Schweikert: Illness comes at worst times for college students

A few weeks ago, I woke up with what felt like a flaming golf ball in my throat. In my morning grogginess I figured one of two things had happened: either I had had an unfortunate nighttime accident at the driving range from hell or I was sick. I soon discovered that it was no golf ball but a gigantic tonsil — you had one job, immune system.

I felt like a million bucks — if those million bucks had been ripped apart, burned and then flushed down the toilet. It’s hard to say what’s worse, actually being sick or having to miss a ton of work because of your illness. It’s just never convenient. Nobody ever got struck with the sickness on a Wednesday after you’ve had exams for the week and all your homework is done.

Those germs are definitely looking through your calendar and conspiring to get you at the worst possible time.  If you want to come down with something, having a busy schedule is almost as much of a prerequisite as not washing your hands and letting people cough in your mouth.

Being sick on your own is awful.  Having a cold or a mild case of the flu when you’re a little kid is bearable, if not awesome.  You can miss school, because none of it actually matters until sixth grade.  It’s likely your folks are around to spoon-feed you mountains on mountains of ice cream while you watch SpongeBob in your underwear.  It strangely parallels the stereotypical college girl’s dream night in.

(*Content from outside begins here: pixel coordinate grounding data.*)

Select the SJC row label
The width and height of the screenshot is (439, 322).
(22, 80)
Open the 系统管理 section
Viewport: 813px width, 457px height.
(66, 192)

I remember in middle school, I left class because I felt really ill and all my friends had me cough on their pencils so they could get sick.  This only attests to the awesomeness of being out of school when you’re 12. But when you get sick in college, forget it.



Your dorm room becomes a crypt and you become the vampire. During my bout with tonsillitis, I didn’t see sunlight for days. When my roommate came in to check on me, I would not have been surprised if lightning flashed outside, that creepy organ riff played in the background and my bed rose into the air.

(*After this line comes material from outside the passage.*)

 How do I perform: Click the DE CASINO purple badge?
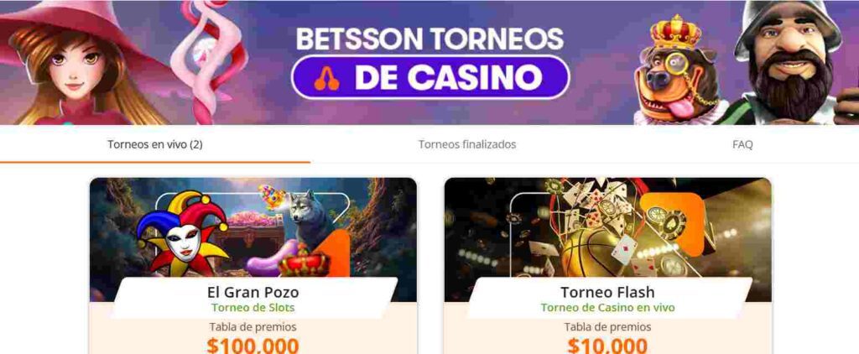tap(430, 78)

If there was any upside to my situation, it was living on South Campus. Had I been in a dorm where a bunch of plastered freshmen run around screaming all Tuesday night, I would have ended up doing something that might have gotten me expelled.

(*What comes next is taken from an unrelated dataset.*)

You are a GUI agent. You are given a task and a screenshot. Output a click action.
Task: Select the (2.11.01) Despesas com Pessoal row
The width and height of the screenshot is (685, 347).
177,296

Catching that South Campus bus everyday is miserable, but doing it with a fever while you’re all spaced out on DayQuil is a terrifying experience.  Every bump feels like Mike Tyson is socking it to your stomach. Everyone else is all dressed up and preppy, probably on their way to Whitman, and you know you look — and probably smell like — a zombie. Taking the walk to Health Services half-clothed — you can’t decide if you’re freezing or on fire — half-shaven and half-awake isn’t good for your self-esteem.

If you ever manage to make it to Health Services, you will find yourself joined by the hordes of other sickly students. Then the nurses all say the same thing, “You’ve got to get some rest and stay hydrated.”

Now it’s not the fault of the Health Services nurses by any means, but a lot of the time there’s just nothing they can do. While I know plenty of people practice their hydration skills, finding time to sleep is a bit … harder … to … zzzz.

Zach Schweikert is a sophomore advertising major. He knows how much wood a woodchuck could chuck if that woodchuck could chuck wood, but it’s a secret. His column appears every Thursday in Pulp. He can be reached at zdschwei@syr.edu.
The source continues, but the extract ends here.